Super Duper Close Up | trailer from Made In China on Vimeo.

Razor-sharp innovators Made In China make an eagerly anticipated return following the “breathtakingly subversive” ★★★★ Double Double Act (Time Out), “murderously entertaining” ★★★★ Tonight I’m Gonna Be The New Me (The Guardian) and “marvellously unusual” ★★★★ Gym Party (The Times).

Here, co-Director Jess Latowicki shares thoughts on the making of Super Dupa Close Up.

As we are nearing the end of the process of making Super Duper Close Up (EEK!) I’ve been trying to remember exactly the moment I was like ‘LET’S MAKE THIS THING, AND THIS IS WHAT IT WILL DEFINITELY BE ABOUT’. But I’ve been finding it sort of impossible. The show is a kind of furious distillation of the last 3-years of my life, it’s also complex and very wide-ranging. Its cross-hairs are undeniably focused on my experience as a woman now: half-waving, half-drowning amidst a glittering sea of beauty vlogs, glamour selfies, frozen pouts and desperate smiles. As the script comically testifies, I did a lot of googling. A lot of scrolling. But I also wrote and wrote and wrote, wild fantasies and close-to-the-bone autobiography and everything in between. I met academics to talk about the radicalization of young girls, I met plastic surgeons, I visited a medical research facility exploring sleep disorders. And I thought about family, inherited trauma, learnt behavior, self-improvement, my own anxiety.

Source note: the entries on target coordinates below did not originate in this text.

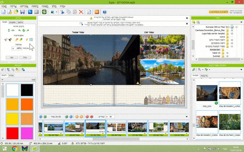
Task: Click the scissors Cut icon
Action: (62, 12)
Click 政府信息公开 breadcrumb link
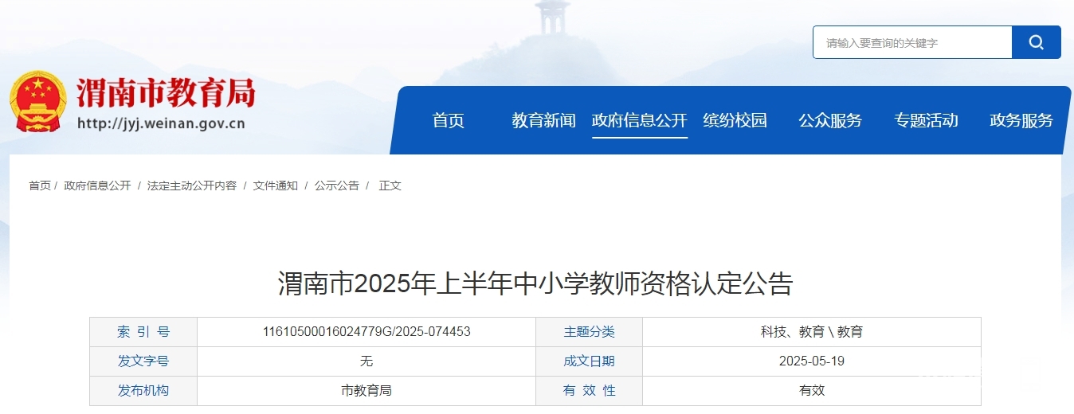The width and height of the screenshot is (1074, 414). point(97,186)
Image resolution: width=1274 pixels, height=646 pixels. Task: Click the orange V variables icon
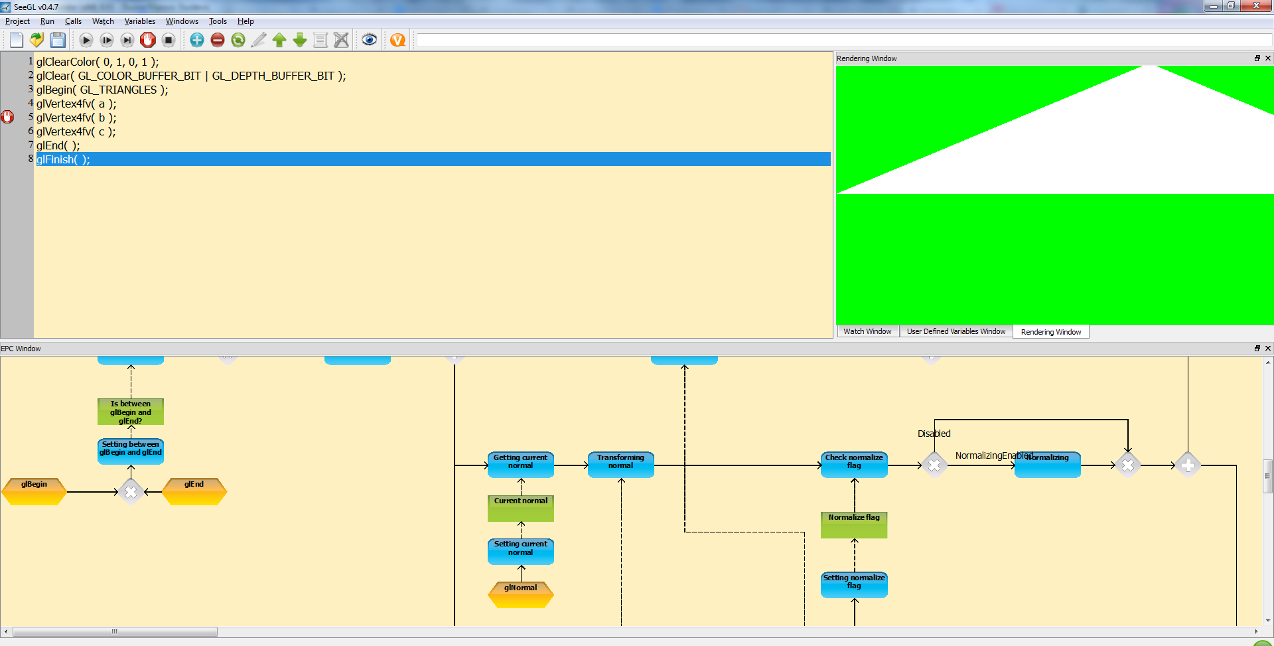397,40
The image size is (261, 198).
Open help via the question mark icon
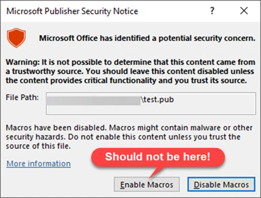[212, 11]
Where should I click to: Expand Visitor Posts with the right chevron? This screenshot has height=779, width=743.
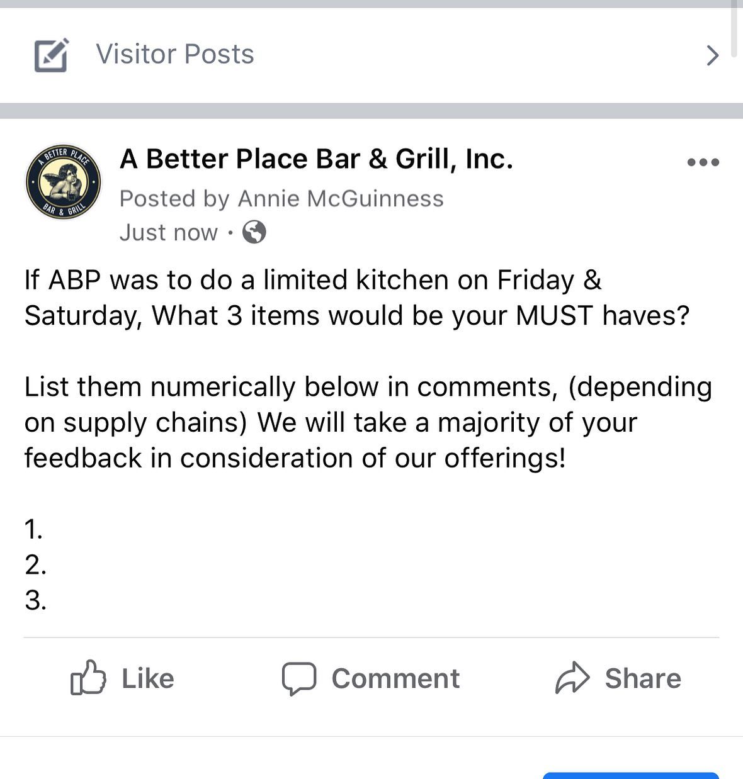tap(712, 55)
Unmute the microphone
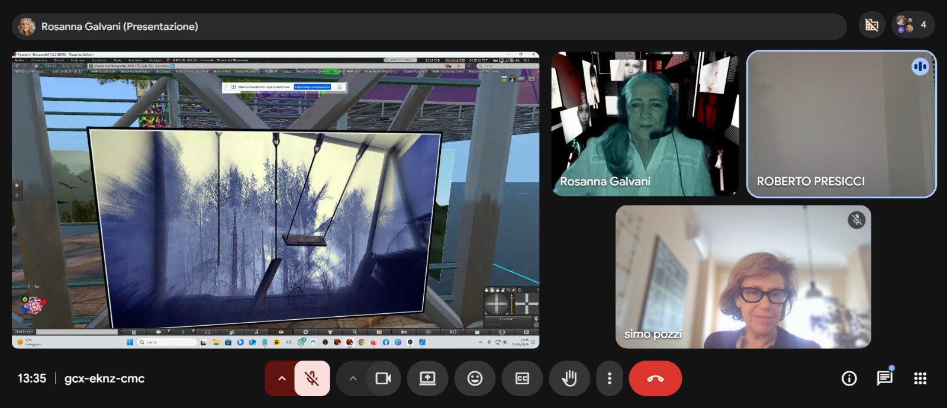The width and height of the screenshot is (947, 408). click(x=312, y=378)
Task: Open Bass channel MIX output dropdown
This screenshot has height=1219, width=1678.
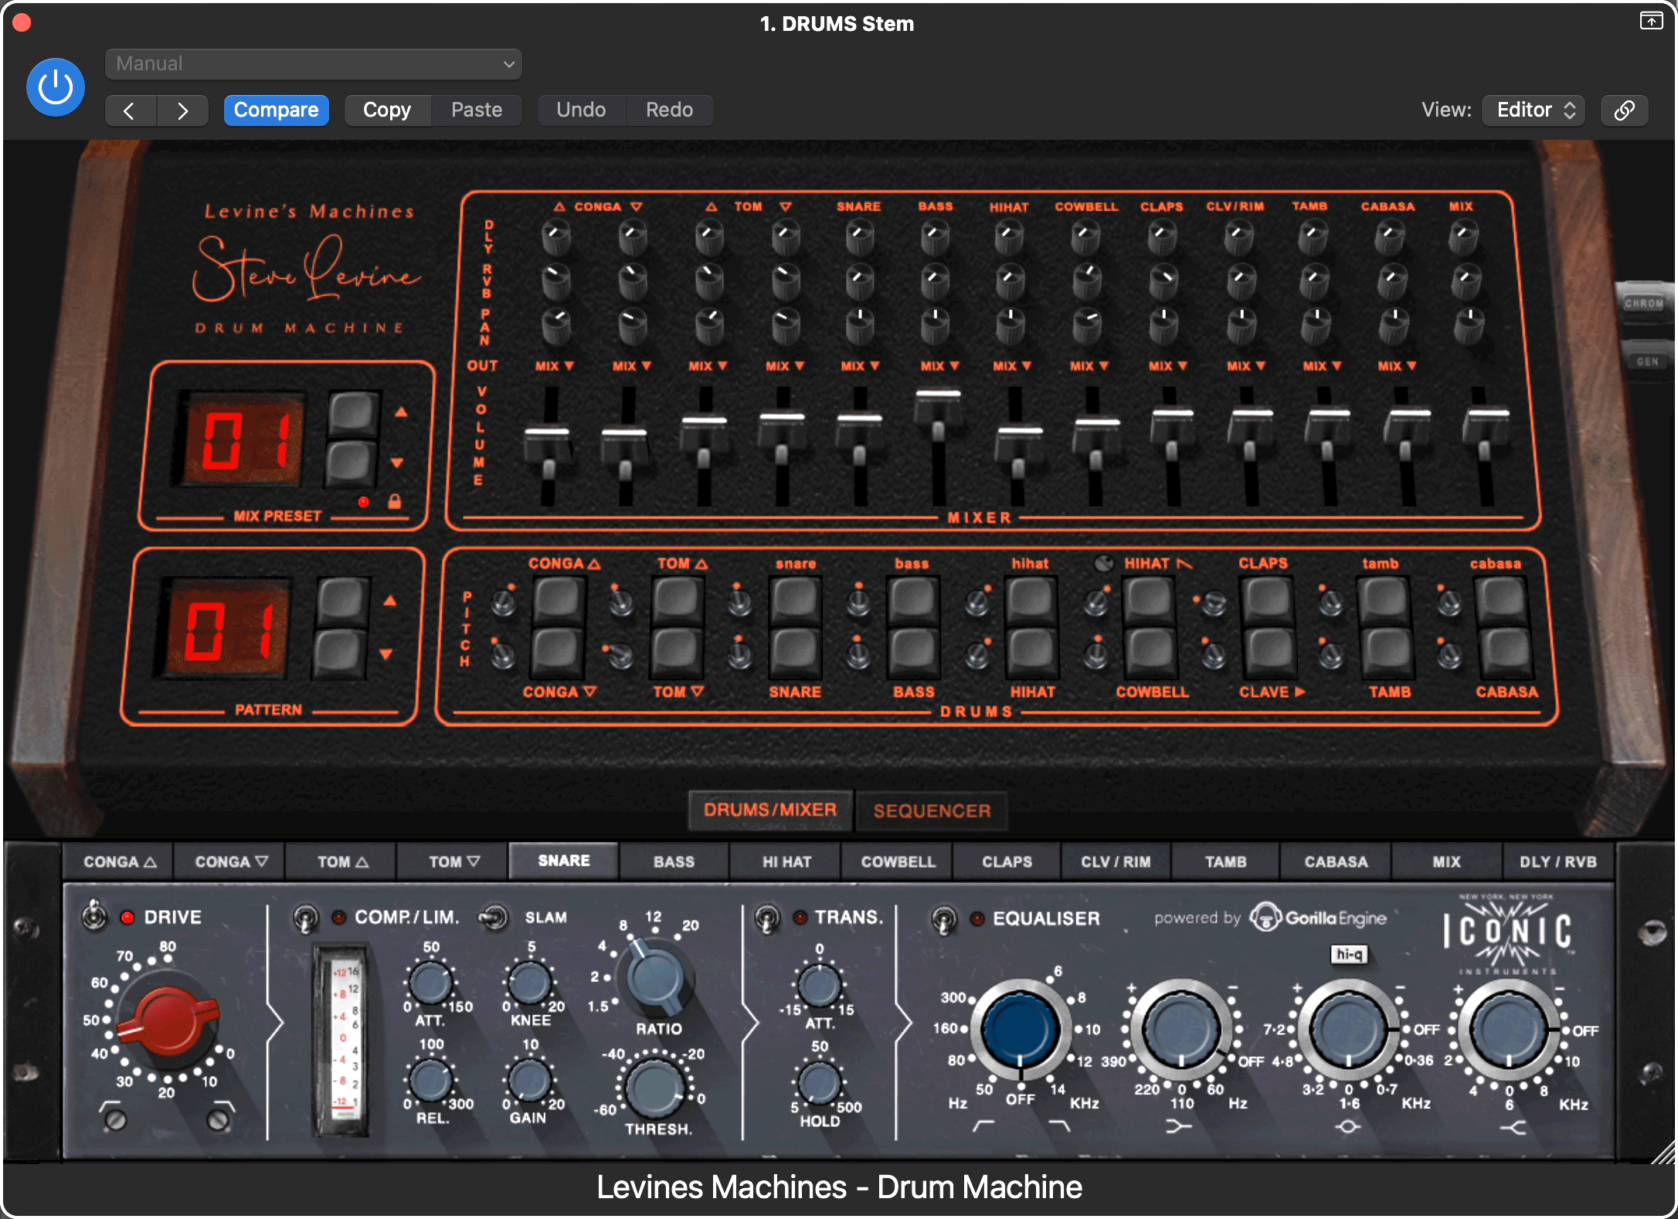Action: (x=939, y=366)
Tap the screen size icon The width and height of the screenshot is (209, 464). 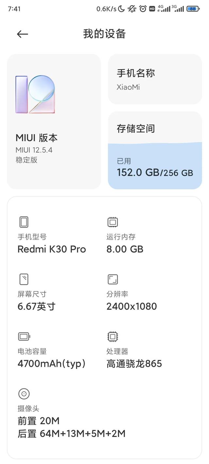(x=24, y=279)
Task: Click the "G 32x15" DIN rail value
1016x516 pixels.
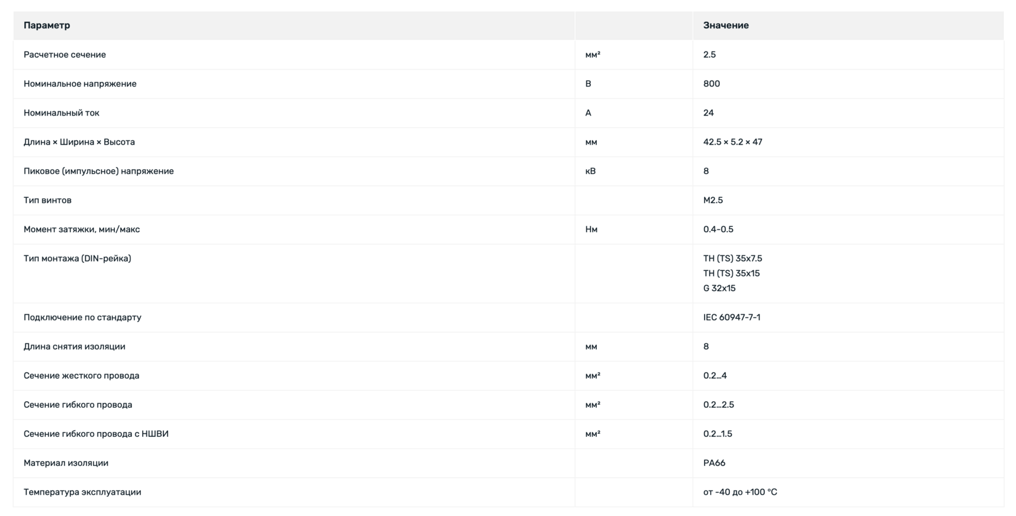Action: (x=719, y=288)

And I got really into skincare. Like, really into it. I mean, I was already sort of pretty into it… I can attest that, as many more accomplished people have testified before me, there is something uniquely calming about being in control of a multiple step skincare routine during deeply troubling times. There’s an almost euphoric sting to a home glycolic acid peel followed immediately by some Vitamin C serum, derma-rolling and a soothing facemask. Of course, I do understand the implications of this – the relationship of the rise of extensive, expensive skincare routines to the myth of the ‘no makeup’ look on Instagram; the desire to present a low-maintenance public self, coupled with the private behind-scenes work that goes into getting a very specific ‘glow’ that makes your face look like an actual Instagram filter. It’s an enjoyable coping mechanism and distraction in a bat shit crazy world, but it’s also the latest version of cosmetic/beauty companies creating a problem and then selling women the solution. It’s fascinating to me that there is a huge expectation on people to be things that are often fundamentally opposed to each other, all at once.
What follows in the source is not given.